Here, it will be observed, are some very striking counterparts to the miraculous incidents found related in the Gospel history of Jesus Christ. And no less analogous is the no less well- authenticated story of Quexalcote of Mexico, which the Rev. Mr. Maurice concedes to be, and Lord Kingsborough and Niebuhr (in his history of Rome) prove to be much older than the Gospel account of Jesus Christ. According to Maurice’s “Ind. Ant.,” Humboldt’s “Researches in Mexico,” Lord Kingsborough’s “Mexican Ant.,” and other works, the incarnate God Quexalcote was born (about 300 B.C.) of a spotless virgin, by the name Chimalman, and led a life of the deepest humility and piety; retired to a wilderness, fasted forty days, was worshipped as a God, and was finally crucified between two thieves; after which he was buried and descended into hell, but rose again the third day. The following is a part of Lord Kingsborough’s testimony in the case: “The temptation of Qtlexalcote, the fast of forty days ordained by the Mexican ritual, the cup with which he was presented to drink (on the cross), the reed which was his sign, the ‘Morning Star,’ which he is designated, the ‘Teoteepall, or Divine Stone,’ which was laid on his altar, and which was likewise an object of adoration, — all these circumstances, connected with many others relating to Quexalcote of Mexico, but which are here omitted, are very curious and mysterious.” (Vol.

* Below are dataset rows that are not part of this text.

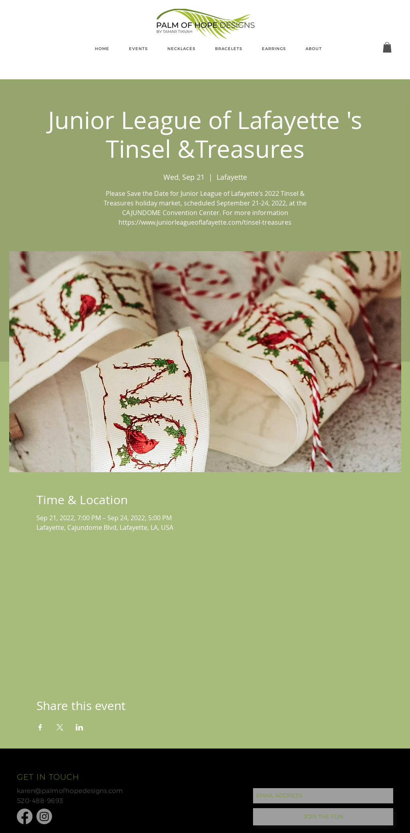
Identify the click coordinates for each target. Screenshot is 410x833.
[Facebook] (24, 816)
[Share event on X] (60, 727)
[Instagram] (44, 816)
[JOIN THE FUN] (323, 816)
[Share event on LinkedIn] (79, 727)
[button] (387, 47)
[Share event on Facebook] (40, 727)
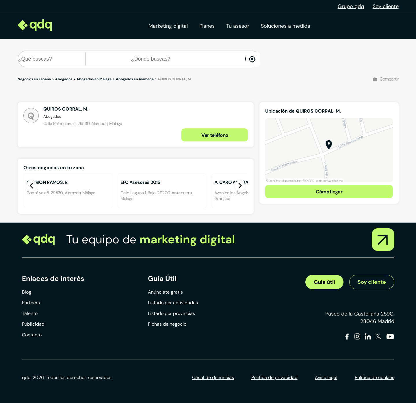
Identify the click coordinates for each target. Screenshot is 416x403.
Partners (31, 303)
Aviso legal (326, 377)
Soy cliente (386, 6)
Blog (26, 292)
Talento (30, 313)
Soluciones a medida (285, 26)
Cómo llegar (329, 192)
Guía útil (324, 282)
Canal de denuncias (213, 377)
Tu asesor (237, 26)
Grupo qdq (351, 6)
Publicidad (33, 324)
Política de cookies (374, 377)
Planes (207, 26)
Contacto (32, 335)
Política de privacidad (274, 377)
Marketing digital (168, 26)
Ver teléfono (214, 135)
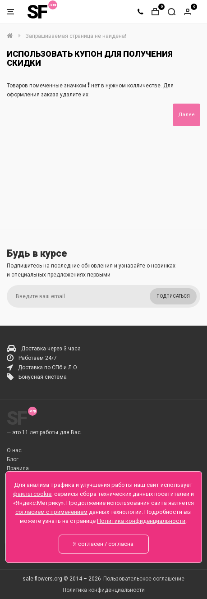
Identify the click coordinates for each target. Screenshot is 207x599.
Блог (12, 459)
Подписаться (173, 296)
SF (37, 12)
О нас (14, 450)
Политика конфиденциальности (104, 590)
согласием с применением (51, 511)
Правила (18, 468)
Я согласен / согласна (103, 543)
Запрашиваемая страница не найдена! (75, 36)
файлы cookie (32, 493)
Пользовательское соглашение (143, 579)
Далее (186, 115)
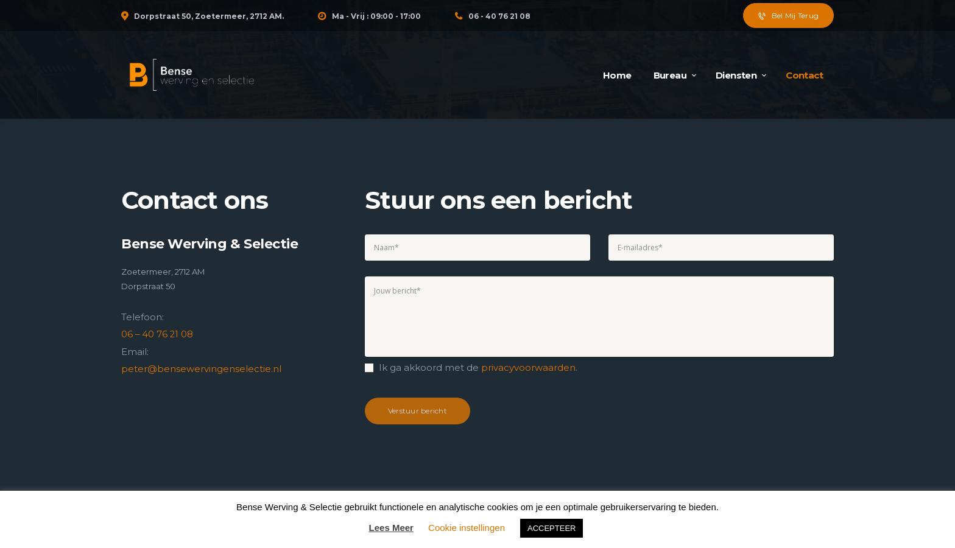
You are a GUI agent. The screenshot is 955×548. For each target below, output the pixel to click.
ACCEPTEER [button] (551, 528)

Vi. p. 237, of Mexican Ant.)
Again “Quexalcote is represented, in the painting of Codex Borgianus, as nailed to the cross.” (See Mex. Ant. vol. vi. p. 166.) One plate in this work represents him as being crucified in the heavens, one as being crucified between two thieves. Sometimes he is represented as being nailed to the cross, and sometimes as hanging with the cross in his hands. The same work speaks of his burial, descent into hell, and his resurrection; while the account of his immaculate conception and miraculous birth are found in a work called “Codex Vaticanus.”

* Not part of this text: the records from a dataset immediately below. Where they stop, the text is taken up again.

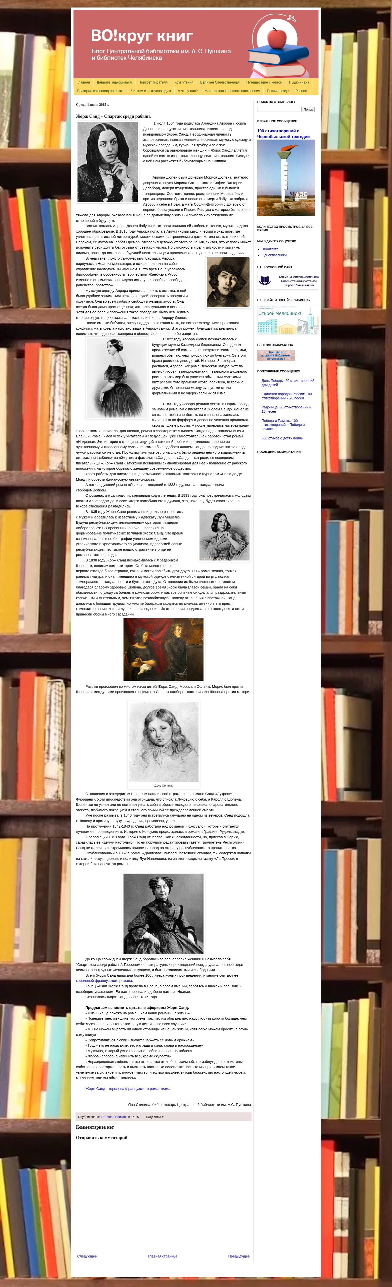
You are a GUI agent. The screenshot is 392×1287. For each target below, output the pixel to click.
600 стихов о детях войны (283, 438)
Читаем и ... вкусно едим (151, 91)
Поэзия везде (277, 91)
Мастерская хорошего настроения (232, 91)
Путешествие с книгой (264, 82)
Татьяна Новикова (114, 1117)
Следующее (87, 1256)
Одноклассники (274, 255)
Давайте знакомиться (114, 82)
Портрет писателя (153, 82)
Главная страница (163, 1256)
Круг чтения (184, 82)
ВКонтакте (270, 249)
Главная (83, 82)
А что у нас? (188, 91)
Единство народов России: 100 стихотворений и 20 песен (287, 396)
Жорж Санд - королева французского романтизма (128, 1089)
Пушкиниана (299, 82)
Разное (301, 91)
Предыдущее (239, 1256)
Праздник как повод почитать (100, 91)
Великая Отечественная (220, 82)
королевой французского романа (104, 981)
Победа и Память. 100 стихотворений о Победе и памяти (283, 425)
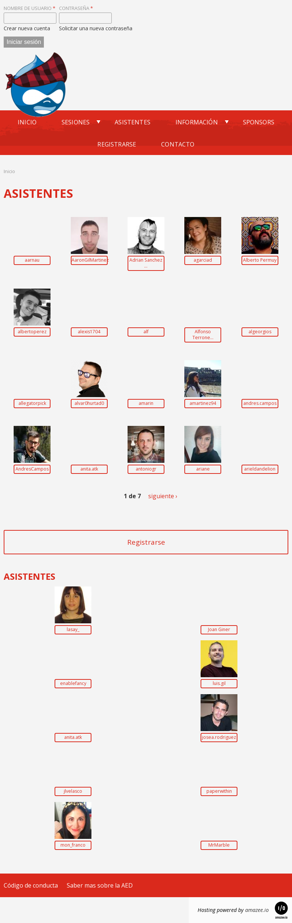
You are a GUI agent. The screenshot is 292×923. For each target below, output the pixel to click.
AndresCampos (32, 469)
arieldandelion (259, 469)
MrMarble (219, 845)
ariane (203, 469)
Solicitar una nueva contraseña (95, 28)
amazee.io (257, 909)
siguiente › (162, 496)
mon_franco (73, 845)
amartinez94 (203, 403)
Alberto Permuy (260, 260)
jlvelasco (73, 791)
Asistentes (132, 122)
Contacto (177, 144)
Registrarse (116, 144)
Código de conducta (31, 885)
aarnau (32, 260)
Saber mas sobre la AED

Other parallel incidents could be cited, if we had space for them, appertaining to the history of this Mexican God. And parallels might also be constructed upon the histories of other ancient Gods, — as that of Sakia of India, Salivahana of Bermuda, Hesus, or Eros, of the Celtic Druids, Mithra of Persia, Hil and Feta of the Mandaites, &c.
But we will close with the testimony of a French philosopher (Bagin) on the subject of deific incarnations. This writer says, “The most ancient histories are those of Gods who became incarnate in order to govern mankind. All those fables are the same in spirit, and sprang up everywhere from confused ideas, which have universally prevailed among mankind, — that Gods formerly descended upon earth.”
Now, we ask the Christian reader, — and it will be the first query of every man whose religious faith has not made shipwreck of his reason, — “What does all this mean? How are you going to sustain the declaration that Jesus Christ was the only son and sent of God, in view of these historic facts? Where are the superior credentials of his claim? How will you prove his apparently legendary history (that is, the miraculous portion of his history) to be real, and the others false?” We boldly aver it cannot be done. Please answer these questions, or relinquish your doctrine of the divinity of Jesus Christ.